Input data
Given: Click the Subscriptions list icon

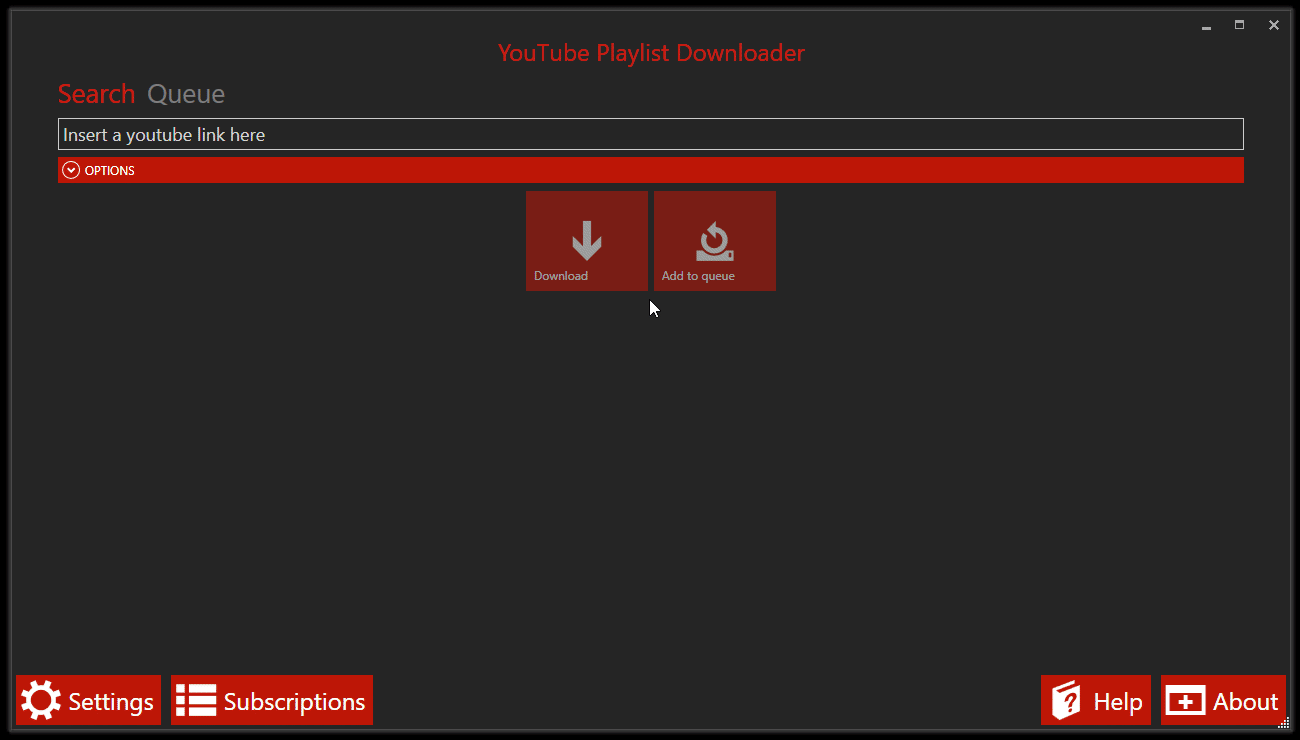Looking at the screenshot, I should point(196,700).
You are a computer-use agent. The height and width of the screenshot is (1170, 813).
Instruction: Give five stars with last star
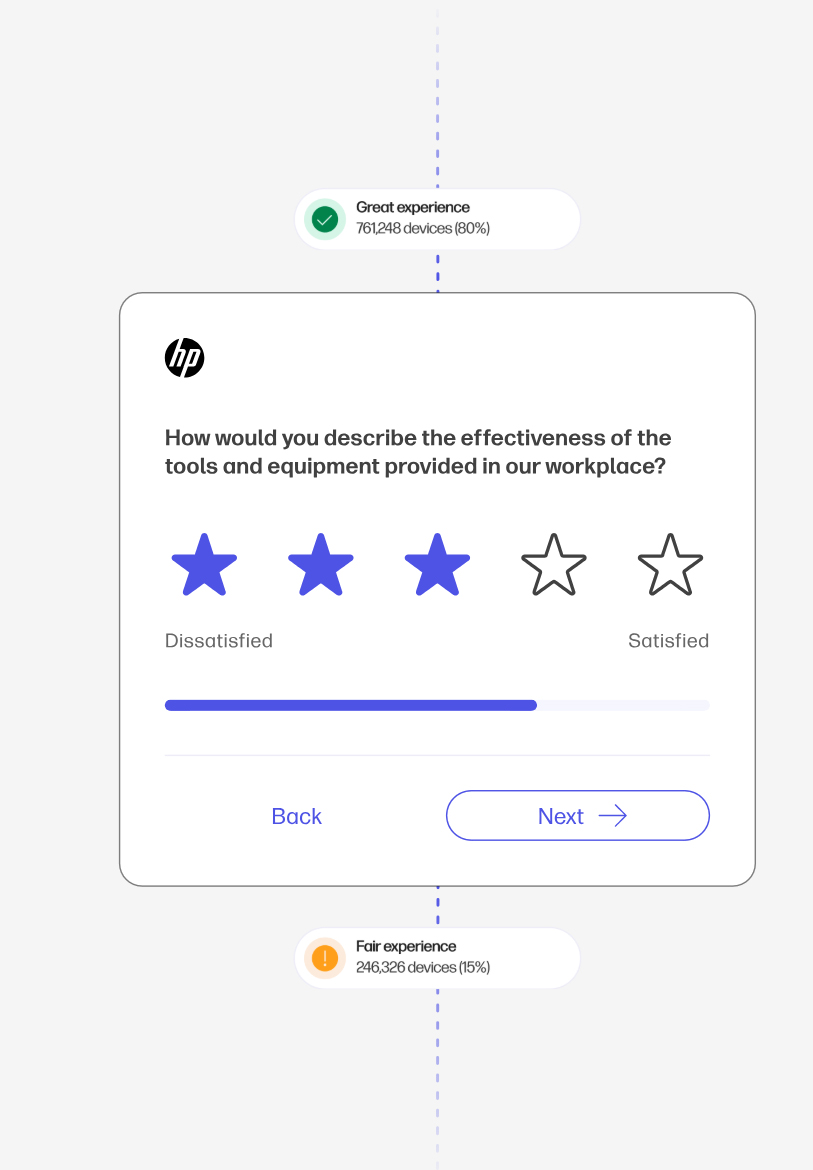click(671, 565)
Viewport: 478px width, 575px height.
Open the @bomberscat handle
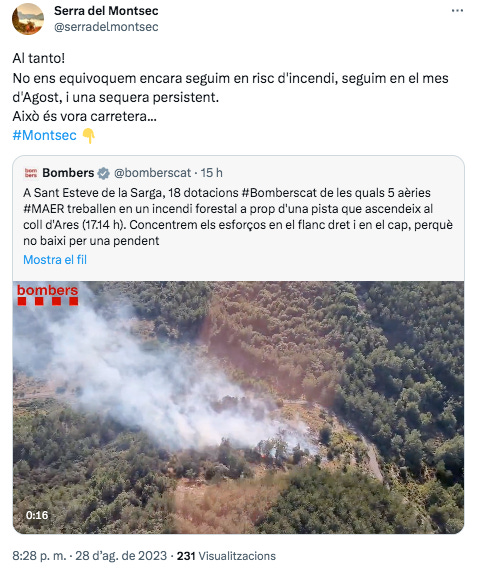[x=152, y=173]
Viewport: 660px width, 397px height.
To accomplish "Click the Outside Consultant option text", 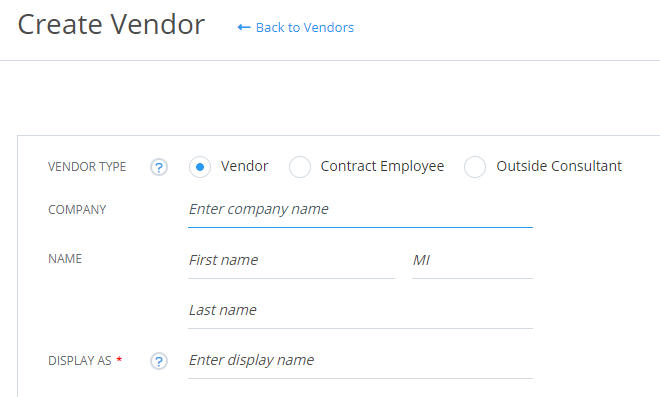I will [x=559, y=166].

Task prompt
Among the lines above, which hold the word "Viewport"? Report each one.

Exercise solution
Viewport: 478px width, 575px height.
Viewport: 660px width, 397px height.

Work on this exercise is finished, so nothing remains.